Set out exactly, line by line, the stretch of data below that begins at the line containing "The image size is (867, 535)." and ends at the line containing "Given: Close the 新建任务 dialog", with both ends kept.

··· Records supplied ···

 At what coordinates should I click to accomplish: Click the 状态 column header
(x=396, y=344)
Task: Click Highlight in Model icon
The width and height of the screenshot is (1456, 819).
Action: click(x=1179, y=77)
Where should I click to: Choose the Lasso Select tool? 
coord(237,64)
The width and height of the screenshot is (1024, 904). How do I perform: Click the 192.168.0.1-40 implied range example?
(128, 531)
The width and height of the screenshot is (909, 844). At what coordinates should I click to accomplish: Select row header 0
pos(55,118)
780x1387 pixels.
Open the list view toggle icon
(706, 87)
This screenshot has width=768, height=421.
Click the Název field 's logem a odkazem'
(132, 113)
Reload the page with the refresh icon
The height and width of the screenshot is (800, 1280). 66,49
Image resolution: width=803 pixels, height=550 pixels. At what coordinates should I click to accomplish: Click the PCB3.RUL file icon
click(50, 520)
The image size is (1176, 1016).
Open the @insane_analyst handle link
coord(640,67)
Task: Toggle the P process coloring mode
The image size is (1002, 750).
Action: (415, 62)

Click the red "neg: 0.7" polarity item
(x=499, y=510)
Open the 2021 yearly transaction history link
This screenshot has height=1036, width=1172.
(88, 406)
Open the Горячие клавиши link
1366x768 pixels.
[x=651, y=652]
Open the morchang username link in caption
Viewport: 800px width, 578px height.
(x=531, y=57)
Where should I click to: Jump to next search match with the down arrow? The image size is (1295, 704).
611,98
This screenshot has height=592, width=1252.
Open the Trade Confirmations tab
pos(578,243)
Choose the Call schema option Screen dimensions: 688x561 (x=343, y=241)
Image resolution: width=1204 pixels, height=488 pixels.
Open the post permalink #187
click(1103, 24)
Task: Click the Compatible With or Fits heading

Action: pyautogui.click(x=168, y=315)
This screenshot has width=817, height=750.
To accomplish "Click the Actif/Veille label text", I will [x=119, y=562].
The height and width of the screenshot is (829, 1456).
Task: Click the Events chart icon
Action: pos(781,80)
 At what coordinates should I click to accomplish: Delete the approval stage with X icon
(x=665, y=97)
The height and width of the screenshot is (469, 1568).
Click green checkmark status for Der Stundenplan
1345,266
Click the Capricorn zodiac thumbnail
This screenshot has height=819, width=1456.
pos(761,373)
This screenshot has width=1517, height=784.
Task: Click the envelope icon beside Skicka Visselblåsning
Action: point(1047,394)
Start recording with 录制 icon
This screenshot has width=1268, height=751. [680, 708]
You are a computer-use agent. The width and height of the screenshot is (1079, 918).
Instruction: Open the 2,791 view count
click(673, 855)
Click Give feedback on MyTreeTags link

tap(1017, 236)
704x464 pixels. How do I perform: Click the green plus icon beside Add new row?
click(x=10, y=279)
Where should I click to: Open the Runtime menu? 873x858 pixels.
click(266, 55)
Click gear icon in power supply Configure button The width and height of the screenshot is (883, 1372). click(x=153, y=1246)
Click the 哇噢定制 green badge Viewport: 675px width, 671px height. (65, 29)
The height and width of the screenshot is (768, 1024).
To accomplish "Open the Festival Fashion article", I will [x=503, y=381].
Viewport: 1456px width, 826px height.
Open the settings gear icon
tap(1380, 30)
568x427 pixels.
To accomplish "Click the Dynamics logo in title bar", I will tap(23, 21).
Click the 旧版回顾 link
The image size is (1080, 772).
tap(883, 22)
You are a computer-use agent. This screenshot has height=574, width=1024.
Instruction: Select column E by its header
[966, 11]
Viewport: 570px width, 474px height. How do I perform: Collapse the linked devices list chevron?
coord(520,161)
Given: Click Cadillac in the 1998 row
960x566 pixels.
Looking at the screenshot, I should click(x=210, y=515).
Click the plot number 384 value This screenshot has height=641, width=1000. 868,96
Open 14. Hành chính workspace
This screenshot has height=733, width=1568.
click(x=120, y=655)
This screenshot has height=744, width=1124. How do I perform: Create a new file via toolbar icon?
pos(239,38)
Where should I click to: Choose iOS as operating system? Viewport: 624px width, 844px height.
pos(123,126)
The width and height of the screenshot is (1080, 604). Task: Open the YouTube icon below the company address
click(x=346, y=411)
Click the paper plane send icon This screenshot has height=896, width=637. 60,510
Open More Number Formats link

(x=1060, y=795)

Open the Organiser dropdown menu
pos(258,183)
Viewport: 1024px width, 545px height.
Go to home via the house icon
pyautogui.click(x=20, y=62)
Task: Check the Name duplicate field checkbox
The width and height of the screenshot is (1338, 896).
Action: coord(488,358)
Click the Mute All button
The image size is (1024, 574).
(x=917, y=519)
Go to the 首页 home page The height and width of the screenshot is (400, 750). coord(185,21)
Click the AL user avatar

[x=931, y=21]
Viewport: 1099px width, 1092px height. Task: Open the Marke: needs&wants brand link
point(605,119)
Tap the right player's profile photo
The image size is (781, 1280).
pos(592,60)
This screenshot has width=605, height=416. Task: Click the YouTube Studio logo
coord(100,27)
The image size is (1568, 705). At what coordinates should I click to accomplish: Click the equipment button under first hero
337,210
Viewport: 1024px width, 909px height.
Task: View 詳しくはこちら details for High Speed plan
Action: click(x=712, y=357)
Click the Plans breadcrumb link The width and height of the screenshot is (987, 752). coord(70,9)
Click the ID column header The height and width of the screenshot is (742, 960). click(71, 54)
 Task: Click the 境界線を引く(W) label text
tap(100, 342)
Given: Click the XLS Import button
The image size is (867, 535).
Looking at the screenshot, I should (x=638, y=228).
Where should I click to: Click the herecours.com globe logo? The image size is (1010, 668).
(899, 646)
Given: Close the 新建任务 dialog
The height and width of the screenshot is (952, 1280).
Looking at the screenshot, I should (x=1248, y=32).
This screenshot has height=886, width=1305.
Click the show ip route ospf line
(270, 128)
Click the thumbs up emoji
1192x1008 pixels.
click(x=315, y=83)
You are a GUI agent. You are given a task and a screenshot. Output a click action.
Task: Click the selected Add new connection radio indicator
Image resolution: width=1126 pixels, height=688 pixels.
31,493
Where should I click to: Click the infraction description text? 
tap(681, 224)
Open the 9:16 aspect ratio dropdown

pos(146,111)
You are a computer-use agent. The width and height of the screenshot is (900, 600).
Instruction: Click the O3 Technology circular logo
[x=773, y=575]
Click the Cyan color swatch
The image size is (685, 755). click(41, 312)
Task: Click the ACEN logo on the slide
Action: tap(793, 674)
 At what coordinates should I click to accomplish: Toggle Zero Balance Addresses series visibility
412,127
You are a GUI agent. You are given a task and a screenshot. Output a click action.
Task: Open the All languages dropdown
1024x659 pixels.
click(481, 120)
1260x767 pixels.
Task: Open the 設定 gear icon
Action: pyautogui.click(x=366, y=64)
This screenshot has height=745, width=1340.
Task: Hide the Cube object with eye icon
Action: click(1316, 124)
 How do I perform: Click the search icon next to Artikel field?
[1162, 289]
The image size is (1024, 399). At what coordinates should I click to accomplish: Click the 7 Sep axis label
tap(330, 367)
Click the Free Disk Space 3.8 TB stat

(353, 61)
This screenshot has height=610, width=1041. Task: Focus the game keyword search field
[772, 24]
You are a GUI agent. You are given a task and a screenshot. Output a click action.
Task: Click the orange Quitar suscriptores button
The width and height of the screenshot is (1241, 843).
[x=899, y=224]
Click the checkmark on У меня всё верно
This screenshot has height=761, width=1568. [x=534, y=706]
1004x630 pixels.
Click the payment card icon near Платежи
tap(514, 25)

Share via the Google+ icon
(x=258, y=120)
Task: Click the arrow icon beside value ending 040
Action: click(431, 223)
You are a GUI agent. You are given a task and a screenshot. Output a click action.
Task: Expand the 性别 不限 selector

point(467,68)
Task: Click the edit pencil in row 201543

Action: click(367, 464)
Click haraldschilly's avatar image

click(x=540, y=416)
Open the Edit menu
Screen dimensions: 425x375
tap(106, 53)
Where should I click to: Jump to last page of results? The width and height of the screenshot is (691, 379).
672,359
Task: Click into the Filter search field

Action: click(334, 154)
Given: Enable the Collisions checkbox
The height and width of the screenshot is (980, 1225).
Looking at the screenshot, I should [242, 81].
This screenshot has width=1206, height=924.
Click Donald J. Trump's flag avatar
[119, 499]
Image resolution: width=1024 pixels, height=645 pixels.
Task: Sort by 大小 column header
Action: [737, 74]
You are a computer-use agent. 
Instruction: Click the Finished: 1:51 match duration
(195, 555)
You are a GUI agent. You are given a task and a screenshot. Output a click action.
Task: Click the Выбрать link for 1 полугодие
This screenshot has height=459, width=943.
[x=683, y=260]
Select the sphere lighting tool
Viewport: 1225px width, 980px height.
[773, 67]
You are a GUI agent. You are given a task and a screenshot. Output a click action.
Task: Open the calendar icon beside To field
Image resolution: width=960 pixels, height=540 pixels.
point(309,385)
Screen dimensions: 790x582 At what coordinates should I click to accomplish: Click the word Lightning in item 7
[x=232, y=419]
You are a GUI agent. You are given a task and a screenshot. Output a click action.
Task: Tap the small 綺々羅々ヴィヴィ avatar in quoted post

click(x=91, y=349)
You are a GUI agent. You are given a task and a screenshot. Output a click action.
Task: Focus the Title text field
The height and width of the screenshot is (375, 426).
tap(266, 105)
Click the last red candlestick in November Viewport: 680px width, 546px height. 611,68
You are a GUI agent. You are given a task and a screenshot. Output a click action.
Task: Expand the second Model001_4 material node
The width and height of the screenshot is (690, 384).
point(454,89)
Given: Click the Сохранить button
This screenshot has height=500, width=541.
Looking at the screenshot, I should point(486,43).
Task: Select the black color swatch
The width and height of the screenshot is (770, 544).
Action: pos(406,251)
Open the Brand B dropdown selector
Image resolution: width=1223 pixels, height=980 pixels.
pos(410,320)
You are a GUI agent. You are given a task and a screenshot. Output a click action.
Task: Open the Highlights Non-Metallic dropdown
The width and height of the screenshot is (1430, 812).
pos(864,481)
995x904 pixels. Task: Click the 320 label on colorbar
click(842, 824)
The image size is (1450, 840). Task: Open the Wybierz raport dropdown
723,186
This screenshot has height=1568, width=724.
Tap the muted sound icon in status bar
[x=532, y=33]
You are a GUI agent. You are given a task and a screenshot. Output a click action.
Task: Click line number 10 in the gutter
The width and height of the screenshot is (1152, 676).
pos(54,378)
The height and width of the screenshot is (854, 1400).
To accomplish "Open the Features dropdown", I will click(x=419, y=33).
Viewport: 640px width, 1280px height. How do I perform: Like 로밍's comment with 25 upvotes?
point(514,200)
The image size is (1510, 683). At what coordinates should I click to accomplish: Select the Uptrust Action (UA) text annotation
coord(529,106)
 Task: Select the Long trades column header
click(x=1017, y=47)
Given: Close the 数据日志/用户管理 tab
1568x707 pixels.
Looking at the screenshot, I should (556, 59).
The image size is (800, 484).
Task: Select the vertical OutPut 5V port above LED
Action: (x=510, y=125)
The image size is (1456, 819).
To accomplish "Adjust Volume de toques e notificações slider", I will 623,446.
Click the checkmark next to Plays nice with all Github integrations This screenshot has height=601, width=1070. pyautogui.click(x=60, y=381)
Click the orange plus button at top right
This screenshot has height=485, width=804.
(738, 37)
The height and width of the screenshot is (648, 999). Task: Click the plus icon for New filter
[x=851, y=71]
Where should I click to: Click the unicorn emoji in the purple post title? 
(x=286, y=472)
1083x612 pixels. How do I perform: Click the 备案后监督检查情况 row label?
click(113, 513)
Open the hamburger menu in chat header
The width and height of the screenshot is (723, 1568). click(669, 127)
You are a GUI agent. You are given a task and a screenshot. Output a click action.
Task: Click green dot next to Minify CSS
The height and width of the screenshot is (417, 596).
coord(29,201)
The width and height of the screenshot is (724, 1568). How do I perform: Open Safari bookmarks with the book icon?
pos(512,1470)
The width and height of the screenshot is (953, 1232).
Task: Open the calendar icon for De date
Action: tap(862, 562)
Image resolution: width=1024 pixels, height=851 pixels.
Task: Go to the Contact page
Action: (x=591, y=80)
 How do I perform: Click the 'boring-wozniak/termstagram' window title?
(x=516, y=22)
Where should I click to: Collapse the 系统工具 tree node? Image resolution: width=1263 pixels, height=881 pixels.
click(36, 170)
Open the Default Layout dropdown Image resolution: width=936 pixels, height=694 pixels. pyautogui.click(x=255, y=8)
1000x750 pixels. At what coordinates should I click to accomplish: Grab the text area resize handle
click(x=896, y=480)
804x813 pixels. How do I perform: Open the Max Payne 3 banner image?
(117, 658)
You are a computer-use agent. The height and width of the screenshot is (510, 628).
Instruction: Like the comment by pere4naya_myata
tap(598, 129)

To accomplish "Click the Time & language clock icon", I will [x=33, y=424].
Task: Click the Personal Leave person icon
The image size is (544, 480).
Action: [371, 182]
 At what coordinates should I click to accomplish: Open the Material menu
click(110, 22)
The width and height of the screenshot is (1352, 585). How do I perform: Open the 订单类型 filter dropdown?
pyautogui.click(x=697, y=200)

···

*Expected answer:*
The image size is (867, 535).
Looking at the screenshot, I should (x=638, y=228).
Where should I click to: Click the herecours.com globe logo? The image size is (1010, 668).
(899, 646)
Given: Close the 新建任务 dialog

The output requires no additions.